I fancy having a go in one of these cars.
How about that?
All right, let's do it.
I've said it publicly now, so it has to happen.
Thank you, Katie.
Thank you.
Now, Andy Osho is a stand-up comedian and actor
you might have seen in Line of Duty or I May Destroy You.
She's also an author and has just published her second novel, Tough Crowd. It's about Abby, a wannabe comedian who meets a man and falls rather instantly in
love. She finds herself in a complicated relationship situation as this new beau is a dad.
He has two young daughters and they are not, how can we put it, immediately welcoming towards Abby.
Perhaps this isn't all their fault or maybe not their fault at all. Abby struggles
bonding with the girls and finds the notoriously tough life of stand-up who's striving to make her
name easier than that of being a potential step-mum. Andy, welcome to Woman's Hour. There
you go, a little intro about all about the book. Thank you, it's lovely to be here. It's great to
have you here. It's a funny, fast read, plenty in it that people are going to identify with. Before we have a chat, I think we need to hear a bit to set the tone.
So here's Andy reading a bit.
Earlier this morning we recorded it.
It's Abby having just finished her act, waiting for a reaction from a man she fancies.
We squeeze onto the end of the comedian's bench,
him taking a long, slow drink from his beer.
Me just waiting.
I've been off stage a whole eight minutes. Isn't this where he tells me, well done,
interesting ideas, nice lighting, something, anything. Us comedians may look all conquering
on stage, but in real life, we're fragile. Finally, I cave. So what did you think? I'm no comedy expert, he says, shrugging.
OK, let me help you out. You know how sometimes comedy has like a message? He looks at me.
Oh, that. Yeah, it was a bit. Come on, man, spit it out.
Much, he says with a half frown, before his gaze flits back to the stage.
This is the story of my life.
From my mum to my teachers, bosses to boyfriends,
I've been told the same thing a million times.
I want to collapse in on myself.
My spank's the only thing that's holding me up.

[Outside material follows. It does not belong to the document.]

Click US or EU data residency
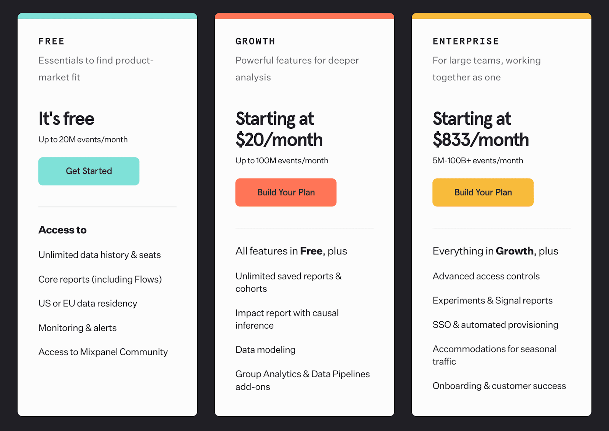Screen dimensions: 609x431 88,303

I mean, have any of these people ever thought,
maybe I'm not too much?
Maybe they're not enough.
Yes!
Andy, first of all, congratulations.
Book two, second novel, out yesterday.
Well done you.
Thank you.
That phrase, a bit much. How thank you um that phrase uh a bit much how do you hear that i mean it it sounds like it's not very much it's not really a thing saying that because he says a bit much yeah but
really it's the even just the very very audacity to say that to somebody that you're you're a bit
much it's just so rude what does
it mean to you to me it just reminds me of the times when i was told i was too much it i don't
hear a bit much i hear too much more than that person wants you're you're more than i can cope
with so you need to change rather than i need to just take a beat look at myself why am i finding
you overwhelming perhaps and also I think when
you're a little girl there's such an idea of how we should behave what we should like what we should
be into our energy levels and the more I think about it because of writing Abbey the more I
realize I just had an overabundance of energy or maybe the right amount of energy for that age
and you know we're a little bit restricted as girls,
so I didn't know where to put it.
So it just came out all over the place.
And well, now it's coming out in the most magnificent way
because your character, Abby, is starting out in comedy,
something that you did at the age of 34.
That's right.
That's inspiring in itself.
And in your case, in real life,
you decided to sign up to a comedy course,
but you were already working as an actor.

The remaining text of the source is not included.